- **Problem to solve**: Extend the letter disputing a student loan debt, picking up right after its last bullet point.

- **Selected extract**:

You sent me again internal documents, and, once again, you did not send me any necessary debt validation documentation. Unlike your internal documents, the necessary debt validation documentation would demonstrate and validate my receipt of the loans in the past.

I am still holding hope that we can resolve this dispute without legal action.

Further, I hope that we have one thing in common: we both want to agree on the actual amount of debt.

Because you are demanding money from me, and not the other way around, we need to establish a valid basis for your demands, before we can come to an agreement. We need to get beyond usage of circular arguments, where you just demand money, because you say that your internal documents show that you have the right to do so.

In order to increase the validity of your claims, I am asking you to demonstrate, step-by-step, that the transactions that you claim took place in the past, actually did take place. The amount of money that you are demanding from me certainly justifies this request.

Because I know that I did not borrow the money that you are demanding from me, I am also quite certain that somewhere in the sequence of transactions that you claim took place in the past are discrepancies, when we compare these transactions to the sequence of transactions that should have taken place in the case of actual borrowing, and when we compare existing documents to the documents that such actual borrowing transactions would have produced. My job is to find these discrepancies.

I will divide this letter into sections and parts numerically. Please respond to each numbered part that contains one or more questions. Similarly, please respond to each part that contains one or more statements that you dispute.

You Do Not Hold Promissory Notes – You Hold Loan Applications

1.1. As I stated before, in the first half of 1990s, after arriving from a completely different socio-economic environment, the Soviet Union, I did fill in student loan applications as I was instructed to do by the college that I attended. However, most of my loan applications were denied because I was in the U.S. on a temporary visa when I first attended school, and then on Green Card, without any work experience in the U.S., credit history, co-signer or collateral. As you already know, I received grants that helped to pay for my education.

The loan applications that I signed in the past do contain an area called Promissory Note. Further, I am not disputing that legally qualifying promissory notes are legally binding. Further, I am not disputing that if I would have borrowed the money that you demand from me, you most likely would be holding relevant legally binding documents.

However, I am disputing you having the legal right to turn unqualified documents into qualified documents simply by claiming that the documents that you hold or manufacture are qualifying documents.

1.2. You erroneously state that the U.S. Department of Education holds promissory notes signed by me. The loan applications that I signed do not qualify as promissory notes for the following reasons:

  • They are lacking the exact principal amount that has to be paid.
  • They do not contain due dates, and information on when and at what frequencies any money has to be paid.

- **Provided information**:
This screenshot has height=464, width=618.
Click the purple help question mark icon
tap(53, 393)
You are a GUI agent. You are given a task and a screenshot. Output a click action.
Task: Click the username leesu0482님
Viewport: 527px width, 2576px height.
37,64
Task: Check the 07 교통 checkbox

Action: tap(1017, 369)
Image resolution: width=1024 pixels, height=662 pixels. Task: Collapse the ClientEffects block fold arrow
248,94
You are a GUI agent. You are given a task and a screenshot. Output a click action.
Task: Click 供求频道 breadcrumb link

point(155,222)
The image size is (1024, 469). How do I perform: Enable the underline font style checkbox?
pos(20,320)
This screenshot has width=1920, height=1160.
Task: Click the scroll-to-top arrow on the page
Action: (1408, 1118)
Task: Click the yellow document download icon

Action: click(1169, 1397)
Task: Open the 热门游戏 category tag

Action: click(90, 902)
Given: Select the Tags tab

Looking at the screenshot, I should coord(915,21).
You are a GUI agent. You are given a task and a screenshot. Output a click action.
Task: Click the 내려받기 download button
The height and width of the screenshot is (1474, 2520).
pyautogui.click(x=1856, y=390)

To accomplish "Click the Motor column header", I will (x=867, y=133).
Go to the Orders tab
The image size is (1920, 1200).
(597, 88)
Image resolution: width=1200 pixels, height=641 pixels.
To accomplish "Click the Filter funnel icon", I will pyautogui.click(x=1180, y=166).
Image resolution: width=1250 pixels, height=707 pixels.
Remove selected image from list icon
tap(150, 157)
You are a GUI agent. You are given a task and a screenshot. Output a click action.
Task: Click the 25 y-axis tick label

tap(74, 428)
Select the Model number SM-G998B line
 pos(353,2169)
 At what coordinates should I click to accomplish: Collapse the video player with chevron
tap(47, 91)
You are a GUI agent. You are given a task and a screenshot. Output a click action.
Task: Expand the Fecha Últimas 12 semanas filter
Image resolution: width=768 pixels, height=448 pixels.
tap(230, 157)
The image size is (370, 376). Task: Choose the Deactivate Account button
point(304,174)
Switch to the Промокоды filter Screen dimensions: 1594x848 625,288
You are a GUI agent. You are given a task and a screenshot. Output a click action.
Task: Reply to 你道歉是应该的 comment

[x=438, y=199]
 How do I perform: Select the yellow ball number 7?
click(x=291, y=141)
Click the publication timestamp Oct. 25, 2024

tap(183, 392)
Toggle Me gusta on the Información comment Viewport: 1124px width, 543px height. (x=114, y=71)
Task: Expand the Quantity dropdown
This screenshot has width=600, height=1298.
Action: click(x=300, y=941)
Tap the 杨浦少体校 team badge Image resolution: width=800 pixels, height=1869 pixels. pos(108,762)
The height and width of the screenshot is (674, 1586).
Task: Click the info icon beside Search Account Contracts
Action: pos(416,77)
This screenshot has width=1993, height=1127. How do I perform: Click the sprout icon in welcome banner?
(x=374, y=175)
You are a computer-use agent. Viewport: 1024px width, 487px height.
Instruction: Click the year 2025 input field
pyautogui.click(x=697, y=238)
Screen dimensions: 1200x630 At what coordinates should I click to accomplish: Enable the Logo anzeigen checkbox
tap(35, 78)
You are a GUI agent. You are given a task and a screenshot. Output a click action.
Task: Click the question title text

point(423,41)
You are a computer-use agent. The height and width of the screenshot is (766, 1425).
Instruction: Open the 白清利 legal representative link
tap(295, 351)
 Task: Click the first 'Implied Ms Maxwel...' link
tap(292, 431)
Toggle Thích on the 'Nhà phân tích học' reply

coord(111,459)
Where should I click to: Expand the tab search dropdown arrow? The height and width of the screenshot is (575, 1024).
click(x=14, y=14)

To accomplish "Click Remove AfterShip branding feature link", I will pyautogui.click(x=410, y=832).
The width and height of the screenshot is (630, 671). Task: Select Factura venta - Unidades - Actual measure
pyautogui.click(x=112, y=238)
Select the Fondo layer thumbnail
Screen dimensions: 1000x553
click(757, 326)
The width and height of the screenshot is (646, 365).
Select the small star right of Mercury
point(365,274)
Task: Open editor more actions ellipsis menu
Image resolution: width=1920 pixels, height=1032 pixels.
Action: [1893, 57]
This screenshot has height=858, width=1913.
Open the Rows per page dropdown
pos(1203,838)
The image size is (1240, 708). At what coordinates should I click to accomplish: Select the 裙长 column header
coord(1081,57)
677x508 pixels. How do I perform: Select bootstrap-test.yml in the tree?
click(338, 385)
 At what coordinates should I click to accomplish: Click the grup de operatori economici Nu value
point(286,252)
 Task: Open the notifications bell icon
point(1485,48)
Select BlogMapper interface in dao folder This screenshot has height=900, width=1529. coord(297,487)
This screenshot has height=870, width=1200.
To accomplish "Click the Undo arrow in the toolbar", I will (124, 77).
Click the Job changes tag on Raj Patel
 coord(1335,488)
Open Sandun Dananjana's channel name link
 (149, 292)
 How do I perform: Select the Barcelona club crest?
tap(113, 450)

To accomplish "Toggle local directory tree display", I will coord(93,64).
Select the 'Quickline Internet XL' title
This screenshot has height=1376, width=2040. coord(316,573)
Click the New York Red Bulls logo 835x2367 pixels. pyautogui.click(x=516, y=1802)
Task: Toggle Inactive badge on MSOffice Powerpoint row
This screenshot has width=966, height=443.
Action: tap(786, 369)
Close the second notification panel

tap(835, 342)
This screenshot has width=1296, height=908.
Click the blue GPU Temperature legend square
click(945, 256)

- **Answer to the task**:
  • They do not contain specific interest rates.

1.3. Question: Do you dispute, that these loan applications that I signed are lacking the information listed above in the part 1.2.?

1.4. Question: Would it have been possible for me to apply for student loans without signing the Promissory Note area of the loan application?

1.5. Question: If the loan applications that I signed lack the information that is necessary for qualifying them as promissory notes, then what makes these specific partially filled loan applications legally binging promissory notes in your opinion?

1.6. I have received from you only one sided copies of loan applications. The loan applications are referring to the other side of the application, but the other side of these applications is blank. If you have two sided loan applications that I have signed, please send me two-sided copies of these two-side applications. Until I have received such two-sided copies, I have only one-sided copies.

You Are Trying to Substitute Needed Documents with Manufactured Records

2.1. Question: Do you dispute, that the Notice of Loan Guarantee and Disclosure Statement documents that you sent me are based on the records of a loan guaranty agency associated with the U.S. Department of Education?

2.2. Question: Do you dispute, that the Notice of Loan Guarantee and Disclosure Statement documents that you sent me are not based on the actual loan contracts that I have signed in the past?

2.3. Question: If you claim, that the Notice of Loan Guarantee and Disclosure Statement documents that you sent me are based on the actual loan contracts that I have signed in the past, what proof do you have for making that claim?

2.4. If you claim, that the Notice of Loan Guarantee and Disclosure Statement documents that you sent me are based on the actual loan contracts that I have signed in the past, please send me copies of these loan contracts.

2.5. Some of the Notice of Loan Guarantee and Disclosure Statement that you sent me state that they have been reissued on 10/23/12.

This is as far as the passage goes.